Let me give you an example. I once answered the following question on Quora: How does Israel silence speech on justice in Palestine? My answer (along with hundreds of other well-researched answers I wrote) is now deleted from Quora content. It was voted down and “collapsed” (i.e., obscured from view) when I first wrote it.

A comparison between the way I approached the question and the approach in the remaining answers that now show up in a google search of the question illustrates how Quora’s content, at least on the topic of Palestine/Israel, cannot be described as “knowledge” and that the predominant opinions expressed are not by a generic section of “Internet users”, but rather by Zionists whose answers are informed by hasbara.

I responded to the question by writing:

There are two major ways in which Israel and its supporters suppress and silence speech on justice in historic Palestine. One is through its activities to encode a new definition of anti-Semitism … In these definitions, criticism of Israel’s political claim on and criminal practices in historic Palestine, based as they are on a monolithic and increasingly disputed Zionist definition of Jewish nationalism and Jewish identity, is deemed anti-Semitic. For a Jewish critique of Israeli state violence and its antithesis to “Jewish values” and identity, see Judith Butler, Parting Ways: Jewishness and the Critique of Zionism, Columbia University Press, 2012).

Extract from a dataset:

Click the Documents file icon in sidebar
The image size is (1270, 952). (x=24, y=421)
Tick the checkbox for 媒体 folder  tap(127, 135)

The second major tactic Israel uses to silence speech that calls into question Israel’s legitimacy is Lawfare: ‘a form of asymmetric warfare, consisting of using the legal system against an enemy, such as by damaging or delegitimizing them, tying up their time or winning a public relations victory.’ Lawfare against pro-Palestinian activism is focused on criminalizing the increasingly successful advocacy of the Palestinian-led, global Boycott Divestment and Sanctions (BDS) movement against Israel.

If you now google this particular question, your browser will immediately fetch the Quora answers that remain. The “top answer” is by Elke Weiss, an American-Israeli who has 13.3k answers on Quora, is a professed Zionist and whose hasbara answers I have reported many times for their misleading content. At one point she falsely represented herself in a credential as a “historian,” and several people reported her for that misrepresentation as well. But she remains on Quora with a huge number of (most likely) machine-generated answer views of 41.8m. [See Behind Israel’s Troll Army: “Israel’s app is upvoting comments on @reddit and @Quora that argue that Israel cares more about Palestinian civilians than Hamas does, and that Palestinians were never displaced by Israel (Nakba denial).]

Weiss’s answer ignores the mountain of evidence that Israel and its supporters are aggressively engaged in silencing Palestine speech and posits, instead, the hasbara line that “Israel doesn’t silence speech, but Israeli supporters do.” She goes on to make the point that both Palestinians and Israelis silence each other by “shouting and trying to drown the outside out,” falsely equalizing the power each side holds. She concludes with:

“Shame on us both. I include myself, I definitely don’t expand my horizons as much as I should and I verbally spar mercilessly to prove my point.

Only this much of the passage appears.